No corpo do acórdão, a respeito da adesão ao ato constitutivo:


Na situação dos autos, apesar da ré negar que se filiou à associação, verifica-se que o loteamento fechado foi constituído por ela mesma, sendo devidamente registrado em 23/07/2012 (fls. 307/309), e os débitos cobrados referem-se a um período iniciado em maio de 2018. A tese firmada no Recurso Extraordinário nº 695.911, Tema 492, estabeleceu um marco temporal para a cobrança de taxas associativas, qual seja, a partir da edição da Lei nº 13.465, de 11 de julho de 2017. Além do mais, em que pese a alienação do bem imóvel para Bruna Galassi e a associação desta ao condomínio, verifica-se que ocorreu a rescisão contratual, permanecendo a ré na titularidade do bem. Assim, a ré possui responsabilidade pelo débito referente às taxas associativas ante previsão contida em matrícula imobiliária e estatuto social. A ré-apelante tenta desqualificar a cobrança da taxa em contradição à natureza jurídica da cobrança, cuja exigência, como proprietária, lhe é aplicável.

Situações mais complexas ainda surgiram após a suposta pacificação do tema, vide o RE Nº 1.569.609 – SP, na relatoria da ministra Nancy Andrighi:

RECURSO ESPECIAL. REEXAME. ART. 1040, II, CPC/2015. TEMA 492/STF. AÇÃO DECLARATÓRIA DE INEXISTÊNCIA DE OBRIGAÇÃO. LOTEAMENTO. PAGAMENTO DE TAXA DE MANUTENÇÃO. PREVISÃO EM CONTRATO-PADRÃO SUBMETIDO A REGISTRO IMOBILIÁRIO. CLÁUSULA QUE AUTORIZA A COBRANÇA DAS DESPESAS ADMINISTRATIVAS PELO LOTEADOR. ANUÊNCIA EXPRESSA COM A OBRIGAÇÃO DE PAGAR. DISTINÇÃO COM O RE 695.911/SP. 1. Ação declaratória de inexistência de obrigação ajuizada em 10/02/2009, da qual foi extraído o presente recurso especial, interposto em 05/06/2014 e atribuído ao gabinete em 25/08/2016. 2. O propósito recursal é dizer sobre a validade da cobrança de contribuição vinculada à prestação de serviços de manutenção, realizada pela administradora do loteamento em que situados os imóveis dos recorrentes. 3. O registro da incorporação se perfaz em contrato de adesão, nos termos do art. 39 da Lei n.º 6.766/79, assim a obrigação não pode ser impugnada por quem anuiu à associação, que, por força da concordância expressa com a estipulação contratual, é exigível a partir do momento em que a pessoa se torna proprietária. 4. Na hipótese de multa prevista em contrato em caso de inadimplemento, a cláusula possui validade, tendo em vista a anuência do adquirente. 5. Recurso especial não provido.

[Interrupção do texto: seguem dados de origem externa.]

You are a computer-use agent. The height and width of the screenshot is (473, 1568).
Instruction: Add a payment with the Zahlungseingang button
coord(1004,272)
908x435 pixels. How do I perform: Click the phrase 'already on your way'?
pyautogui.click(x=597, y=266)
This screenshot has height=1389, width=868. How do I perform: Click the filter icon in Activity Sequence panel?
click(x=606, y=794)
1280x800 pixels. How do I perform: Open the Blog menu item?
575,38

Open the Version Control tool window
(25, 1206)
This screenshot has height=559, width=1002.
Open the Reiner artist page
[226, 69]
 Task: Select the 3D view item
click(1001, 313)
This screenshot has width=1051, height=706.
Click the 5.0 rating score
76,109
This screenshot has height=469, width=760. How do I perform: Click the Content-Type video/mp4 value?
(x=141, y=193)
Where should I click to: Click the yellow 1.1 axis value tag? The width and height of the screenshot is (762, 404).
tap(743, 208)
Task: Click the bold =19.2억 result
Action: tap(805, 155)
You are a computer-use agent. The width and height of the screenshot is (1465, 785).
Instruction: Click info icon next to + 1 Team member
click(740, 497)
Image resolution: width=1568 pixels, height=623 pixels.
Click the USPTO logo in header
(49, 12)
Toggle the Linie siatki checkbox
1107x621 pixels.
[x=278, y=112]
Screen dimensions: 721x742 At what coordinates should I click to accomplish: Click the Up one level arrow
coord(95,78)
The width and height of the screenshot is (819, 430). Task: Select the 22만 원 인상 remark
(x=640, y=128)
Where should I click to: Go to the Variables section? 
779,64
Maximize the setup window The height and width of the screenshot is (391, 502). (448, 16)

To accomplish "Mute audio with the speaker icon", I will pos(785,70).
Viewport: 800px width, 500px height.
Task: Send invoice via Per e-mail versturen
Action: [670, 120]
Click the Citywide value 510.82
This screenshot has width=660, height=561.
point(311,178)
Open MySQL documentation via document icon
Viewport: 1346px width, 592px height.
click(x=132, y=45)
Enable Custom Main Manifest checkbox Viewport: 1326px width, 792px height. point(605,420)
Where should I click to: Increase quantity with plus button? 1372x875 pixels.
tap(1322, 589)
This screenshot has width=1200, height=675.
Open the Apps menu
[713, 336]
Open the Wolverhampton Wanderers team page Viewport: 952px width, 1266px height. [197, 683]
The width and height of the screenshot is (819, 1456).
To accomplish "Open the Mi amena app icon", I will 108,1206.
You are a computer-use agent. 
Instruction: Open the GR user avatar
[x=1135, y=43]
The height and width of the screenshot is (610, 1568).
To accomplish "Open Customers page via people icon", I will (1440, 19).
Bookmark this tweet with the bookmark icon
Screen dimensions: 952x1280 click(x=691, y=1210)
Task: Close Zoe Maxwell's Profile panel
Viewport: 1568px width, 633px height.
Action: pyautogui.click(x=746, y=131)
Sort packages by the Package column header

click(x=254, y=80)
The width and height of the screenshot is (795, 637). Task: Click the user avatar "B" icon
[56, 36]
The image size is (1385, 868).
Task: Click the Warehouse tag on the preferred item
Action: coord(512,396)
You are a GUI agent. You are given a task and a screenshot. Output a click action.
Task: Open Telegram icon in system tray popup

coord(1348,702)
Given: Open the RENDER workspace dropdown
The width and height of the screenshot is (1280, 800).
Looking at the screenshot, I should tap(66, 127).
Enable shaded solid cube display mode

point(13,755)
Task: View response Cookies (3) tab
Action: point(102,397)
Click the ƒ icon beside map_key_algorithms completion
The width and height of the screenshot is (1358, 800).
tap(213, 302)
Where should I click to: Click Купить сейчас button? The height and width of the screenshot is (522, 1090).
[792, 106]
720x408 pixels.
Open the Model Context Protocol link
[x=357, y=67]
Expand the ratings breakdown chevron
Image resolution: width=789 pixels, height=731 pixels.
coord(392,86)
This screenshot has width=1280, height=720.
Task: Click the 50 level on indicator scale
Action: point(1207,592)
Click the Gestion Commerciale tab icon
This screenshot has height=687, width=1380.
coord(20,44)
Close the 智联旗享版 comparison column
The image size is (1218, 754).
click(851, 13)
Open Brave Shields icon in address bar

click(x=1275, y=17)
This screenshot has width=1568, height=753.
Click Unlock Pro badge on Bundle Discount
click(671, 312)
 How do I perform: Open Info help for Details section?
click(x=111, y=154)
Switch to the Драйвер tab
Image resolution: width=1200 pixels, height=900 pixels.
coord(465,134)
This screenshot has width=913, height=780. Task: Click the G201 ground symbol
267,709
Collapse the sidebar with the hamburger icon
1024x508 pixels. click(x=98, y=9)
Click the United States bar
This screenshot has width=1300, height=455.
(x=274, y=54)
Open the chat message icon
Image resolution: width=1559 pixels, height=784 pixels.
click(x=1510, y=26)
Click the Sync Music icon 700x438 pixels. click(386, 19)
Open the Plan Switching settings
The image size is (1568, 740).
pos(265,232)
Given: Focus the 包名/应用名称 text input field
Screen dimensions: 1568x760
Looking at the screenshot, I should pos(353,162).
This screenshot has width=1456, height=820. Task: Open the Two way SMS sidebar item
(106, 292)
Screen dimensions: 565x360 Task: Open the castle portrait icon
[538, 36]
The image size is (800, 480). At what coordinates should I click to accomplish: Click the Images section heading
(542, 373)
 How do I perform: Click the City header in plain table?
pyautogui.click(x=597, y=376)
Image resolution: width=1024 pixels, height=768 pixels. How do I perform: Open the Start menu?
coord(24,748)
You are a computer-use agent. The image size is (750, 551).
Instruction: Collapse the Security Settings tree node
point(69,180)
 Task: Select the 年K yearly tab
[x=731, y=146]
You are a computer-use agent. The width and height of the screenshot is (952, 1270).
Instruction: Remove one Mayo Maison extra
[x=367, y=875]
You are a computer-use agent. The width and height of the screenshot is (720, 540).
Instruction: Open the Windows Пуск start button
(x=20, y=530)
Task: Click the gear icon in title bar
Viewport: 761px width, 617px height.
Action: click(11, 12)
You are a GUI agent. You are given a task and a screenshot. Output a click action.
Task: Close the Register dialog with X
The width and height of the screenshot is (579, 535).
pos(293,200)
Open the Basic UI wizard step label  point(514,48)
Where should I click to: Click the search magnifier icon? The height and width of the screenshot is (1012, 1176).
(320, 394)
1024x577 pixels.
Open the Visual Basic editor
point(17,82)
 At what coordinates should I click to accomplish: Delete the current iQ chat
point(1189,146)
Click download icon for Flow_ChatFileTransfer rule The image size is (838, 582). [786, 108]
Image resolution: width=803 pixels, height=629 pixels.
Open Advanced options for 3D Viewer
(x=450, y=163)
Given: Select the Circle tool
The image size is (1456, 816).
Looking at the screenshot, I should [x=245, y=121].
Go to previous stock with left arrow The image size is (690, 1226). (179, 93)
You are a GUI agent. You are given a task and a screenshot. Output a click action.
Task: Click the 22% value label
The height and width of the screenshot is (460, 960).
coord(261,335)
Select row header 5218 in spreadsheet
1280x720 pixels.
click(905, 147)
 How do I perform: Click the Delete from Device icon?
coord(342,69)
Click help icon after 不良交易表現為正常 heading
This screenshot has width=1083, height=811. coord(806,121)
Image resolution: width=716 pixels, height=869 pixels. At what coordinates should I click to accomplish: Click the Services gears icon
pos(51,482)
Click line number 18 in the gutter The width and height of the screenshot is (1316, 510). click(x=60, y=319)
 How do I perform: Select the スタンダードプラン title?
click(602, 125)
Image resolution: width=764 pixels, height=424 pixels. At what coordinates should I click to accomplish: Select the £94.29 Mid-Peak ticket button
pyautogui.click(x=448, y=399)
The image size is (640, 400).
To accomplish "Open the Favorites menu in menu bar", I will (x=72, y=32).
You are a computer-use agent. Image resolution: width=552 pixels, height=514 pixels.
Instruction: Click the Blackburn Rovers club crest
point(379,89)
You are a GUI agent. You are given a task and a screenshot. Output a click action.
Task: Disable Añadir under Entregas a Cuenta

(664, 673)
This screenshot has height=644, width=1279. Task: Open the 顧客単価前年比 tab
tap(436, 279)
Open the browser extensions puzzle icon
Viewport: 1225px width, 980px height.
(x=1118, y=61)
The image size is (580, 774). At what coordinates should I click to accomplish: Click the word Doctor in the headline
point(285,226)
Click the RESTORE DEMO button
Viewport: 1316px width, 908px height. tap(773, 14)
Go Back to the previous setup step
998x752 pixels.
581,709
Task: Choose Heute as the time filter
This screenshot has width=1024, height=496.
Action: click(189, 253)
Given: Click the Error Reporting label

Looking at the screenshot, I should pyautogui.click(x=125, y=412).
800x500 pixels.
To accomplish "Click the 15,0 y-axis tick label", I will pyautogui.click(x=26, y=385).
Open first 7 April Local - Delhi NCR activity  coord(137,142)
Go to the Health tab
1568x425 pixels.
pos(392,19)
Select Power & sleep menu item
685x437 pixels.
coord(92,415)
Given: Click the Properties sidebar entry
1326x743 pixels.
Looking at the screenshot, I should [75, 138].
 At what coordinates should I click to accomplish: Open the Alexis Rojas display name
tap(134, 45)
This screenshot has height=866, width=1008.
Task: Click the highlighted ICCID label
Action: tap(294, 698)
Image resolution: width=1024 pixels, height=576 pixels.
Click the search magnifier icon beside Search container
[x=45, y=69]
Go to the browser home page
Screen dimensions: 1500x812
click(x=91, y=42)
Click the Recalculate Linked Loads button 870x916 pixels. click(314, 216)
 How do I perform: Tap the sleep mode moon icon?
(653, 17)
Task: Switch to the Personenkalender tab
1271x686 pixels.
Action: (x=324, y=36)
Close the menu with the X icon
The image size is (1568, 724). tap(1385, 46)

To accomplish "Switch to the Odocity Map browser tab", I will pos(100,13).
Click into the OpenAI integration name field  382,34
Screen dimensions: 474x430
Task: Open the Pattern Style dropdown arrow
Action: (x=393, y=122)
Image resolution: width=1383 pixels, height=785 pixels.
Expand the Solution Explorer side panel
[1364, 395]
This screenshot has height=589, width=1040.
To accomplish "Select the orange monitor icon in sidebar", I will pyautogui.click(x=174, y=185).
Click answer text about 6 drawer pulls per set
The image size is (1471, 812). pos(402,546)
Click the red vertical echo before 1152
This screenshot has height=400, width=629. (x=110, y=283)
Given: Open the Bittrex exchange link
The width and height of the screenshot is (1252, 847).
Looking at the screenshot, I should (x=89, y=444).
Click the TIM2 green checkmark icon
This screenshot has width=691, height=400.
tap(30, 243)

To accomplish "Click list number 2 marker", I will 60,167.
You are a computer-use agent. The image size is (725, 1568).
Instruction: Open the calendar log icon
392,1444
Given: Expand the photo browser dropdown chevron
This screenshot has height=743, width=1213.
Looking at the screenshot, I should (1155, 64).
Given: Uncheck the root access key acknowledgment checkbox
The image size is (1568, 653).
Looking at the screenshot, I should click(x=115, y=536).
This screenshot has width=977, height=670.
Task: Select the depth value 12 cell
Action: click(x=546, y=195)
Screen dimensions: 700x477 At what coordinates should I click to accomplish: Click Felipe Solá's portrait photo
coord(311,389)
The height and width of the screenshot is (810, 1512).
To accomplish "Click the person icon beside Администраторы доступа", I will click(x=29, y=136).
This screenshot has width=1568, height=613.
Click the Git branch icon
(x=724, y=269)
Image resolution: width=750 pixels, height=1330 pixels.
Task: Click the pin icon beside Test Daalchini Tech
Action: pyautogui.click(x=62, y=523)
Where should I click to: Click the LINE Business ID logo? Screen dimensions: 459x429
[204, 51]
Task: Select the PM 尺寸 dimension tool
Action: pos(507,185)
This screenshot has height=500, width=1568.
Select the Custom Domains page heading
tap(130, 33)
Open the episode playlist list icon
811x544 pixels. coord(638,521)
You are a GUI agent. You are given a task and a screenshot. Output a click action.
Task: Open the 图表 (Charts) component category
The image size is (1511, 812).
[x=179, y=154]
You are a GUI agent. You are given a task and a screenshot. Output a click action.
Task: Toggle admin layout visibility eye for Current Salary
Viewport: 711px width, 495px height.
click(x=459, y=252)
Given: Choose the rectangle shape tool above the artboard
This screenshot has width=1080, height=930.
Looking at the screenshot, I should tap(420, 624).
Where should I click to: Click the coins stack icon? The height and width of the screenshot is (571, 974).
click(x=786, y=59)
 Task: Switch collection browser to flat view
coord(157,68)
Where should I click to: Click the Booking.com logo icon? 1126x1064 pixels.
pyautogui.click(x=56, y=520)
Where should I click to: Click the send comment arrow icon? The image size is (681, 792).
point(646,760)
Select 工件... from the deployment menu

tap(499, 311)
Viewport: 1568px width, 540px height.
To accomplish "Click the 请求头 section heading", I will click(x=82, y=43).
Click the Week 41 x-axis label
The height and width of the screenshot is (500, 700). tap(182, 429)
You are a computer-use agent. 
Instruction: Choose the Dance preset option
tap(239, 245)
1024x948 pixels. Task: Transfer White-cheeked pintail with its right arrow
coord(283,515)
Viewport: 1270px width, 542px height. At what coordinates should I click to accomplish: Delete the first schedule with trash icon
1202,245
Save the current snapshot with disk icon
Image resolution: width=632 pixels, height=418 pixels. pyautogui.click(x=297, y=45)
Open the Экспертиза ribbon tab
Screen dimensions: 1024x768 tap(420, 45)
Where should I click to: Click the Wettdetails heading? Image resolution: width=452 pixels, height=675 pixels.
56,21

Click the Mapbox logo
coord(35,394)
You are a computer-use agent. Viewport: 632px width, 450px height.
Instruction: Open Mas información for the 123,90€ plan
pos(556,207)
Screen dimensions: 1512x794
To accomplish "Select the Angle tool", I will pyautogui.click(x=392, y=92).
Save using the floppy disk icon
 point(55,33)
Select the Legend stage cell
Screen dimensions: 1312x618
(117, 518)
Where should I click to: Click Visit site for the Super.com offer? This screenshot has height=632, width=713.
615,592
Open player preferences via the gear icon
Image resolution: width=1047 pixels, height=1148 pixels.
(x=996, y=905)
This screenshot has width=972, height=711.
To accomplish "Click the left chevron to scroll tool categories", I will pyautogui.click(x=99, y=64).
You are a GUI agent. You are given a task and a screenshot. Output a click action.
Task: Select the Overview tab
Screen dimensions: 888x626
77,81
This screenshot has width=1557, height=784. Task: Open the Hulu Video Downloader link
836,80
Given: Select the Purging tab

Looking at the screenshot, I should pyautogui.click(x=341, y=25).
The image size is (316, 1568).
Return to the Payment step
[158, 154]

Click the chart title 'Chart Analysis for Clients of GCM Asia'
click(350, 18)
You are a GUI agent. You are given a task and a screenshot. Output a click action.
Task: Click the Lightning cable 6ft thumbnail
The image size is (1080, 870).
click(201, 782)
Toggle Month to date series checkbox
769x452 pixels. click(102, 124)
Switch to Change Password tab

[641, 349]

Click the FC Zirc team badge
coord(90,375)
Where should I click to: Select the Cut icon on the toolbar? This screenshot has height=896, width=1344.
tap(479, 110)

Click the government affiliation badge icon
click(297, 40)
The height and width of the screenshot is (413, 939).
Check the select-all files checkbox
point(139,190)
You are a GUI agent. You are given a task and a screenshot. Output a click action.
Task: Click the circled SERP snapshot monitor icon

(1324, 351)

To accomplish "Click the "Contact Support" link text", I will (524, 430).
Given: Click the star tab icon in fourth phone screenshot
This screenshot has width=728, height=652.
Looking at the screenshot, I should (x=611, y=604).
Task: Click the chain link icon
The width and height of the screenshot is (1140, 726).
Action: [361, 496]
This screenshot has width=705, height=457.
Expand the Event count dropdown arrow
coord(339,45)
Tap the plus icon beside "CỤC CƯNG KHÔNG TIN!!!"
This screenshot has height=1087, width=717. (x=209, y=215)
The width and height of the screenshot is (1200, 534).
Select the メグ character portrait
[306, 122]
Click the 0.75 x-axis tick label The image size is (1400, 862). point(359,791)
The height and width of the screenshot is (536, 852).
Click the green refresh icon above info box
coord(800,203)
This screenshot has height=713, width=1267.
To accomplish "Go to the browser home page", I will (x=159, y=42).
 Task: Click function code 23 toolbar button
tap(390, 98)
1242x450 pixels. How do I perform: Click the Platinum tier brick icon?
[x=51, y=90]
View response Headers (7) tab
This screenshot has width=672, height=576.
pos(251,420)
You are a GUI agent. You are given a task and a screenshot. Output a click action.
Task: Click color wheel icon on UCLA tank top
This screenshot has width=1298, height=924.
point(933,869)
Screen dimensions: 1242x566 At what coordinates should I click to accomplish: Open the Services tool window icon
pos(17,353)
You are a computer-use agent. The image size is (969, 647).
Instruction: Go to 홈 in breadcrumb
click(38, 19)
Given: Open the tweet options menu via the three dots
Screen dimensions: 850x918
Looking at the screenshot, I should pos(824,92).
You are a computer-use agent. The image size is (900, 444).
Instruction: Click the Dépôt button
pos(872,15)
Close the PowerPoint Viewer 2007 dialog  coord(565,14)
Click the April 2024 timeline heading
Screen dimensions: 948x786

Por fim, em que pese a discussão ainda ser incipiente, observa-se a formação de uma jurisprudência em prol da cobrança das taxas de manutenção, desde que observados os critérios elencados pela lei e pelas decisões dos tribunais superiores. A jurisprudência tem caminhado para a viabilidade da cobrança, desde que respeitados os limites e a forma estabelecida pela legislação.